> _Aim of the task_:
Write the records out again without change. Leave the pictures behind.

> _Records to process_:
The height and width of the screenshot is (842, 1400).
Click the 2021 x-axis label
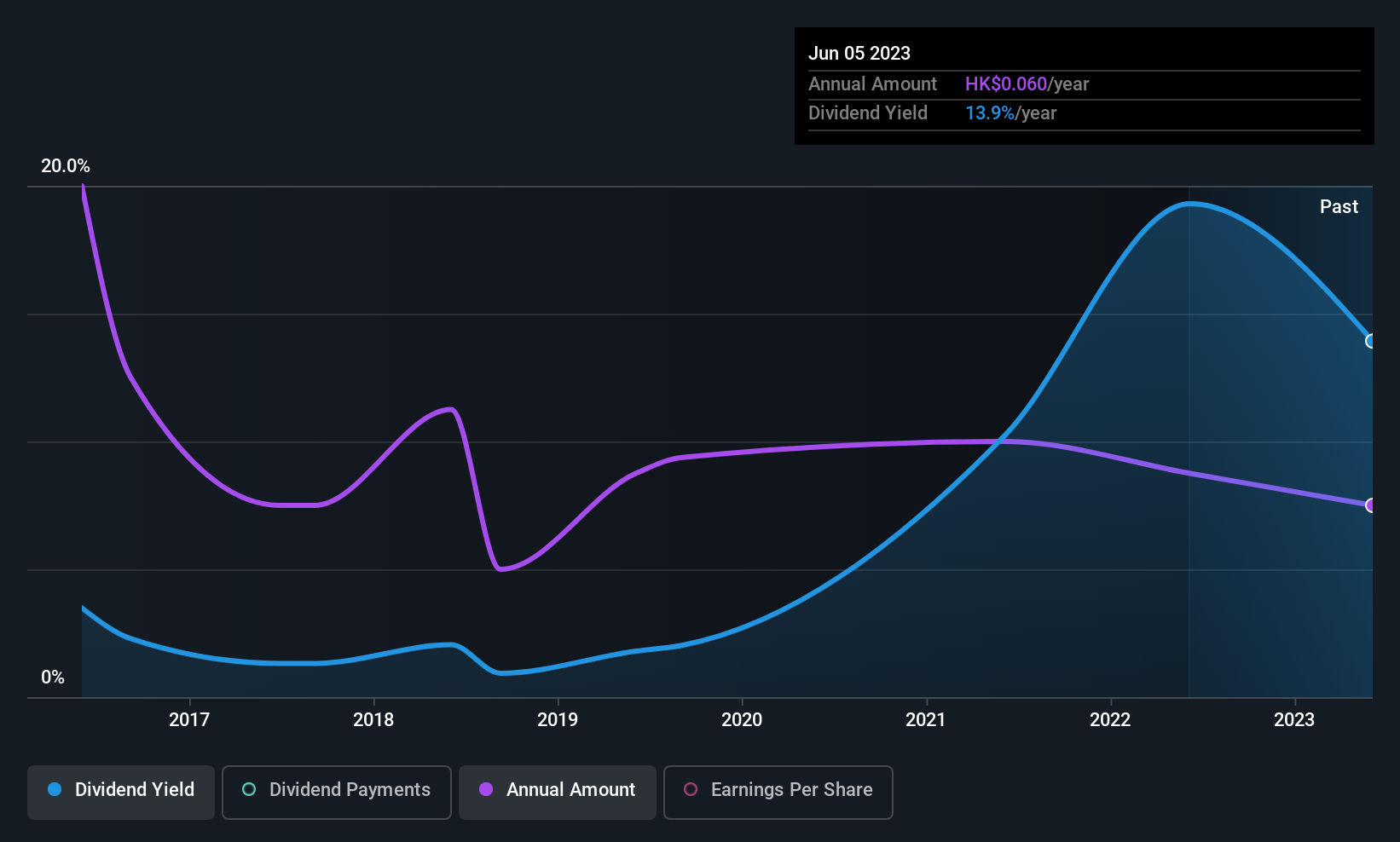[x=926, y=719]
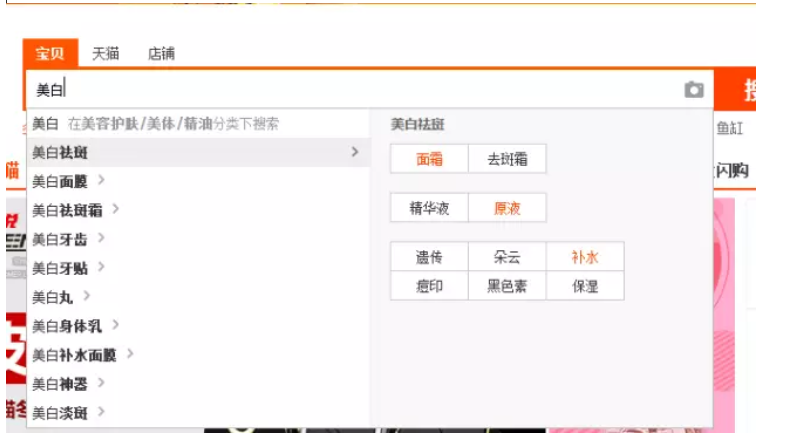Screen dimensions: 786x442
Task: Click the 补水 attribute option
Action: (x=585, y=256)
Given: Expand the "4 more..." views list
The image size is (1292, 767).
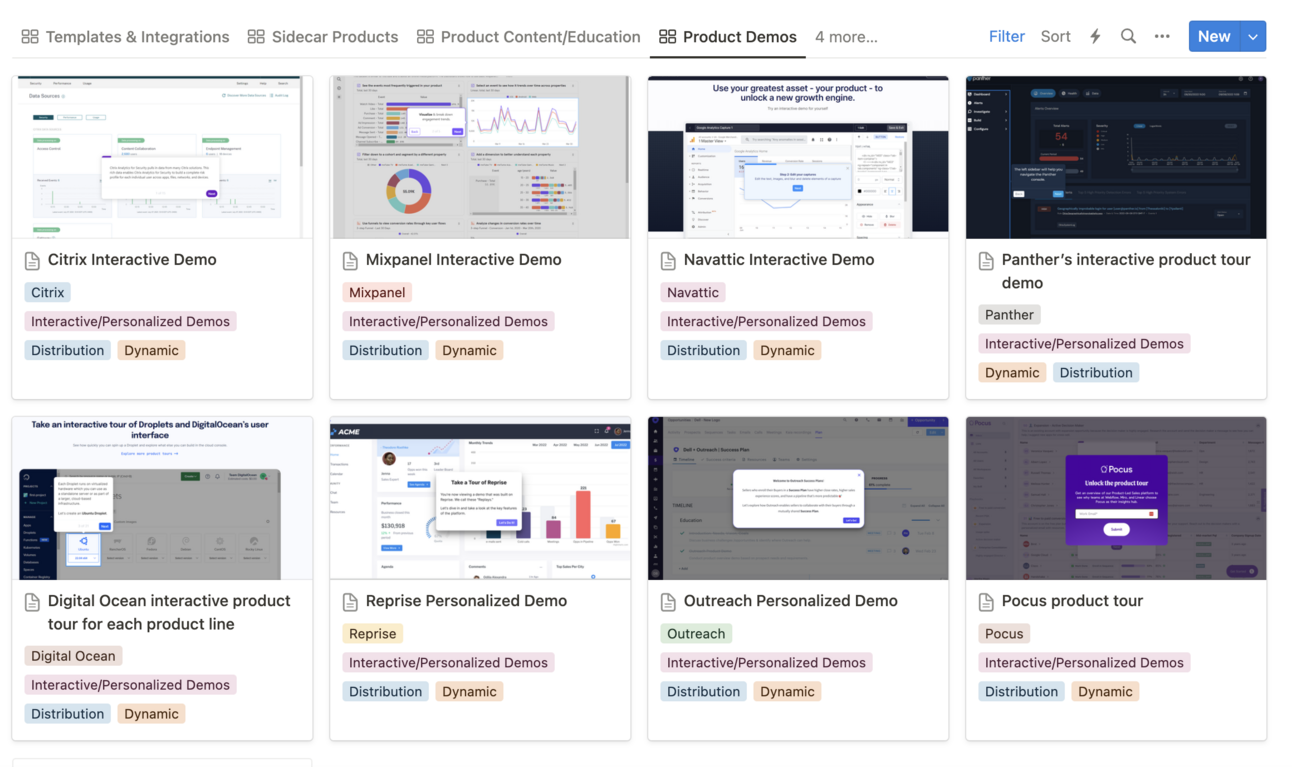Looking at the screenshot, I should click(845, 36).
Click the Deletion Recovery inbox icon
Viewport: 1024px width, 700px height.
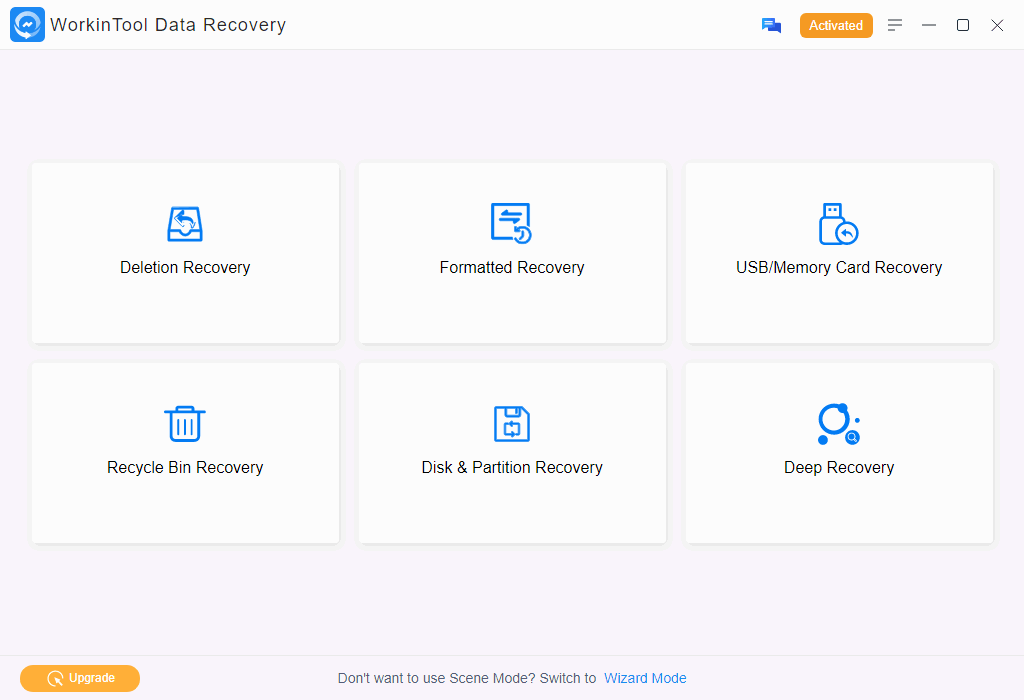tap(185, 224)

> _Expected answer_:
The height and width of the screenshot is (842, 1400).
Click the 2021 x-axis label
[x=926, y=719]
Screen dimensions: 786x442
Task: Click the 补水 attribute option
Action: (x=585, y=256)
Given: Expand the "4 more..." views list
The image size is (1292, 767).
Looking at the screenshot, I should click(845, 36).
Click the Deletion Recovery inbox icon
Viewport: 1024px width, 700px height.
tap(185, 224)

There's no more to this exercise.